Movie review
April 7, 2021 · 110 min · R
Woke Score
Lower is better
Review
The 2021 Mortal Kombat movie follows MMA fighter Cole Young, who learns he carries the bloodline of legendary warrior Scorpion and joins Earth's champions to fight Outworld forces in a deadly tournament that decides the fate of the realms. The story delivers violent action, revenge, training montages, and fantasy battles drawn straight from the video games.
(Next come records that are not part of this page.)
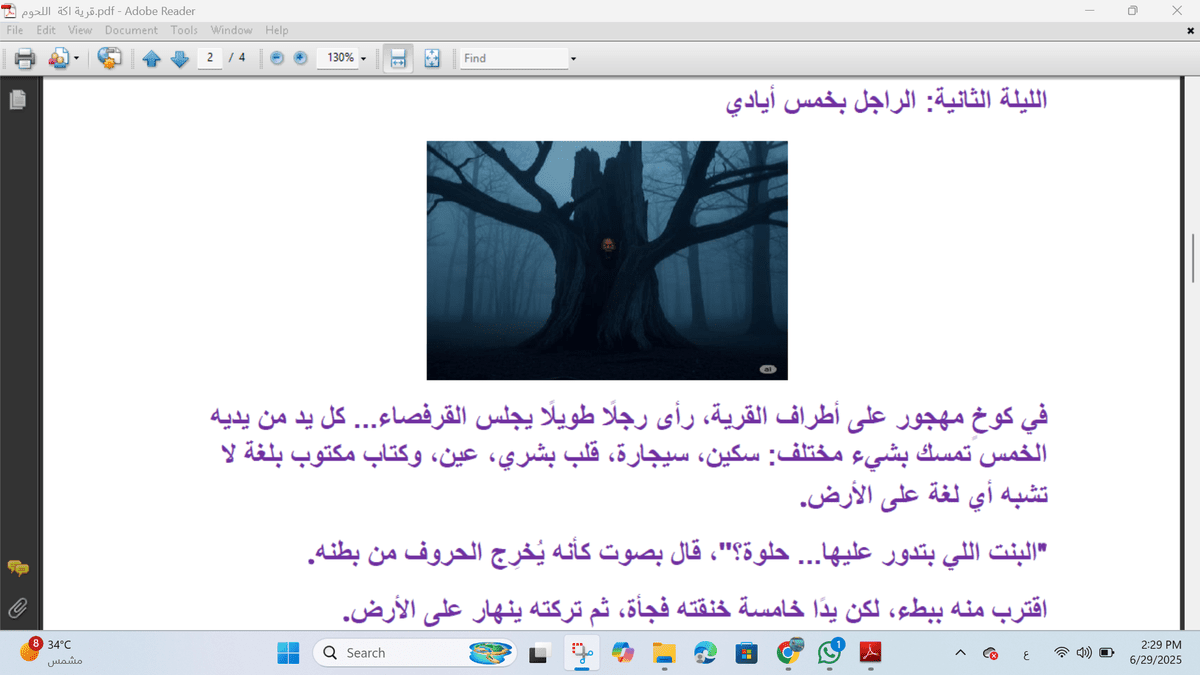Open the Help menu
The width and height of the screenshot is (1200, 675).
[x=277, y=30]
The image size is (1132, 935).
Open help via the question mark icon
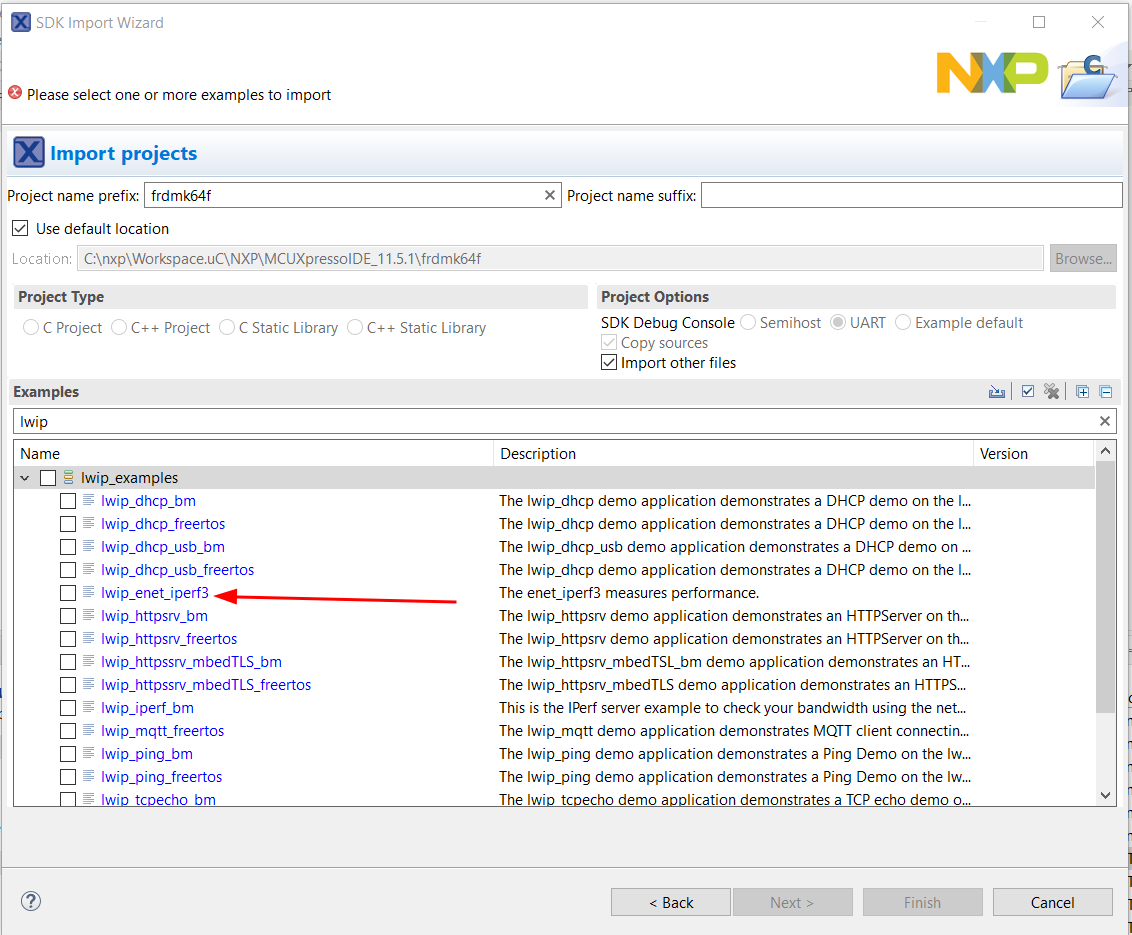(30, 901)
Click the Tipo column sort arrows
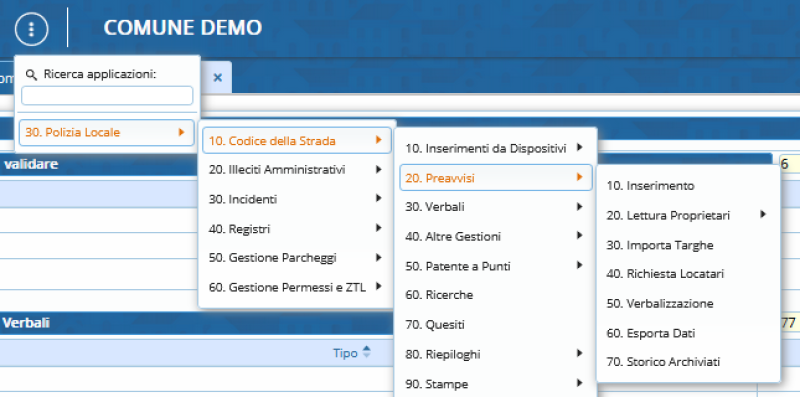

No modern identity politics, social lectures, activist dialogue, or representation-first messaging appear in the plot, characters, or visible storytelling.
Breakdown
These are the editorial factors and ratings behind our score for Mortal Kombat.
Woke representation / casting
Casting draws from diverse international talent that matches the multicultural fantasy setting and game lore; some interviews highlighted representation but it fits naturally without forced signaling or story mismatches.
Woke political dialogue
The film contains no political speeches, modern social issues, or activist language in its script or delivery.
Identity-driven story themes
Themes focus on personal heritage, revenge, training, and realm defense through combat; no race, gender, sexuality, or identity-based plotlines or messaging.
Western institutional / cultural critique
No portrayals of toxic masculinity, patriarchy, Western institutions, or current social norms as flawed; pure fantasy good-versus-evil conflict.
Woke character or canon changes
Introduction of original protagonist Cole Young and minor adjustments to Scorpion's family backstory for the film; these serve story needs rather than ideological reinterpretation of established characters.
Anti-woke backlash and complaints
Very few complaints framed the film as pushing woke or DEI messaging; most criticism targeted new character addition or fight choreography, with no major public campaign or media coverage of identity politics concerns.
Creator track record context
David Callaham shows a mild pattern from prior work centered on Asian representation without stereotypes; remaining key creatives including director, other writers, producers, and casting directors have no documented activist, DEI, or identity-politics history in their careers or statements.